## DATA FOR THIS EXERCISE
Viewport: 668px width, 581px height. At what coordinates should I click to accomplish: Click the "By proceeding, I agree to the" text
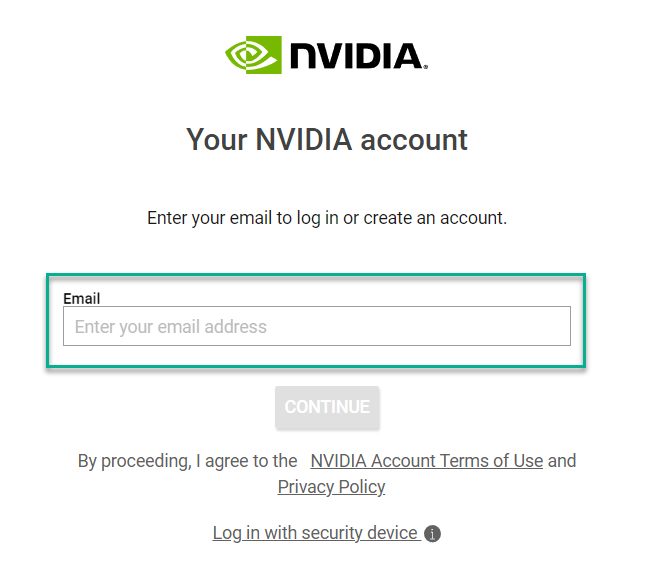pyautogui.click(x=188, y=461)
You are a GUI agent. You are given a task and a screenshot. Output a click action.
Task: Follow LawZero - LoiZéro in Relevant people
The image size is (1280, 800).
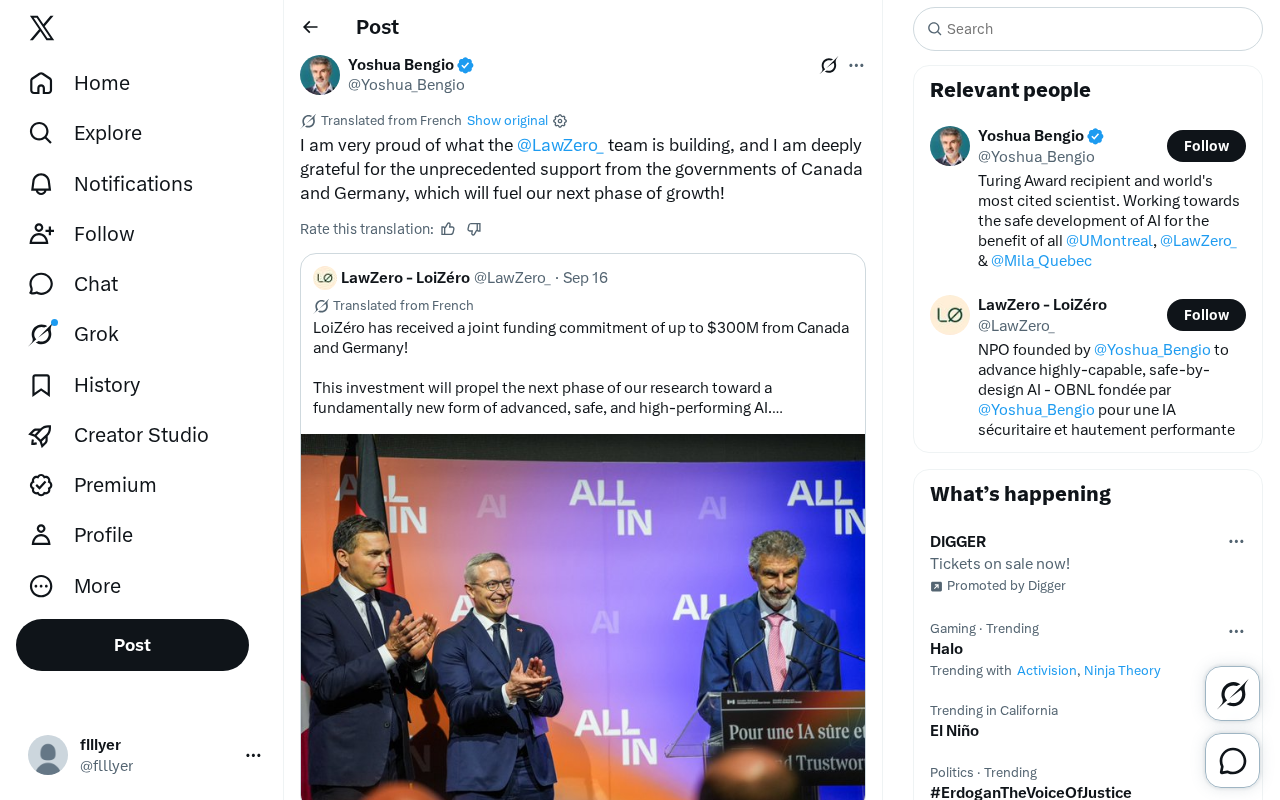[1206, 315]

## EXERCISE TASK
Reproduce the data above word for word, leaving out the pictures.

## RIGHT ANSWER
Viewport: 668px width, 581px height. At what coordinates should I click to accomplish: Click the "By proceeding, I agree to the" text
pyautogui.click(x=188, y=461)
You are a GUI agent. You are given a task and a screenshot. Output a click action.
Task: Follow LawZero - LoiZéro in Relevant people
The image size is (1280, 800).
[1206, 315]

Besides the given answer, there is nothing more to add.